= PROBLEM DESCRIPTION =
Pick out every line below that contains the string "sidebar" and copy each such line in full.

= MATERIALS PROVIDED =
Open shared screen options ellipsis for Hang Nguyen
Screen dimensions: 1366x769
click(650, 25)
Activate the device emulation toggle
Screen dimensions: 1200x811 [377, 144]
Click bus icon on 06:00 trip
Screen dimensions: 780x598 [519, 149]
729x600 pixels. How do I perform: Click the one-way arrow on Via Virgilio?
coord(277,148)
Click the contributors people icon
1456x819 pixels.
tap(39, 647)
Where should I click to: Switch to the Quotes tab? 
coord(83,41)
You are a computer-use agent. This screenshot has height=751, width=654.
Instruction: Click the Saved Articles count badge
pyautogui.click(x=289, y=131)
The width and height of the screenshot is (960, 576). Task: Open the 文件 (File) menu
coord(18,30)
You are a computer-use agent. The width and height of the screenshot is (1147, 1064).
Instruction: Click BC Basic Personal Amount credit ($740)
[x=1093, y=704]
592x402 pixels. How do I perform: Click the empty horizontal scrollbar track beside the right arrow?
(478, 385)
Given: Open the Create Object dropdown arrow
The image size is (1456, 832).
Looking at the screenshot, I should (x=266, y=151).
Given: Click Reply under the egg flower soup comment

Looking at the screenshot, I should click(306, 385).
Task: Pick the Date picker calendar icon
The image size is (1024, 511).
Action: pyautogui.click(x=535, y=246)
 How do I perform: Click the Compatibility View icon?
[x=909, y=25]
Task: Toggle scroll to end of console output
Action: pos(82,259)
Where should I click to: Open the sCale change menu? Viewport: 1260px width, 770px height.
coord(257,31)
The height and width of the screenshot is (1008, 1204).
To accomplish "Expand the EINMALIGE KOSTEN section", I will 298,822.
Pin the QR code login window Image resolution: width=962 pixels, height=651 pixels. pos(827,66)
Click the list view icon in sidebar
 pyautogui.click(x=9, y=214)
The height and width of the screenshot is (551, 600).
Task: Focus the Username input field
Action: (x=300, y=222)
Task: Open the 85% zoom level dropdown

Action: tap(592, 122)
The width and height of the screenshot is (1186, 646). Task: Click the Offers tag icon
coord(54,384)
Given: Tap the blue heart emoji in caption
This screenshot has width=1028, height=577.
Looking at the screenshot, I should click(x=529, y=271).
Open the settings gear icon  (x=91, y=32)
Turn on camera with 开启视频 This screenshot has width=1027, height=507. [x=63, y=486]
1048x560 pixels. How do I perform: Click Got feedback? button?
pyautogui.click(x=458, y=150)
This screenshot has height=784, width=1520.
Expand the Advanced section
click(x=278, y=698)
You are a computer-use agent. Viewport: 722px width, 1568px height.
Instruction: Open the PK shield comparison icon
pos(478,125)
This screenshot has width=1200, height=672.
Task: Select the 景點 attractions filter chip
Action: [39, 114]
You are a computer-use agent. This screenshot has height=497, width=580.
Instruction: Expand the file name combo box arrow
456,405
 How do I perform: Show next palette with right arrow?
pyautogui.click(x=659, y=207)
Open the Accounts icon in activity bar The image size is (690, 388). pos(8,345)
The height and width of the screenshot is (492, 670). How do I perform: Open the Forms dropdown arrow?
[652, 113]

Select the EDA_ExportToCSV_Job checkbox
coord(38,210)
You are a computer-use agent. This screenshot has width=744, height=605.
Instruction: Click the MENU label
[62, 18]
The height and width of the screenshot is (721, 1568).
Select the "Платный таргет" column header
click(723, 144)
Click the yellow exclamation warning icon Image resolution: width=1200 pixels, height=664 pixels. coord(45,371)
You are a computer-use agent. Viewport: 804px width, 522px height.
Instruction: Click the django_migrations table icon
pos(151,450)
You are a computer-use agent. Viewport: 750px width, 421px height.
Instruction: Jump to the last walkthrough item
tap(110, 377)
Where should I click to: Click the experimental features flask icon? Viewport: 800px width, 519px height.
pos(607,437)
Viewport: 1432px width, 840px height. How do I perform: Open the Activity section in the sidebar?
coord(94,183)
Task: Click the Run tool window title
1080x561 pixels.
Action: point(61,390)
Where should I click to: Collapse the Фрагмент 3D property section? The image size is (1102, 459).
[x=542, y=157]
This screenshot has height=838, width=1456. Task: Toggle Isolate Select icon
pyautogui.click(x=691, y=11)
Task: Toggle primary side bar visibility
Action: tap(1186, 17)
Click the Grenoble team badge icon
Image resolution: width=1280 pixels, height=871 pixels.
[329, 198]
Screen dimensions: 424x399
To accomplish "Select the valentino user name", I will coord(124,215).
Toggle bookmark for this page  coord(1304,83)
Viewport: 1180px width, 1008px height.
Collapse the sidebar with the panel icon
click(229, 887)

= FINAL RESULT =
Click the list view icon in sidebar
Viewport: 1432px width, 840px height. How do I perform: Open the Activity section in the sidebar?
Collapse the sidebar with the panel icon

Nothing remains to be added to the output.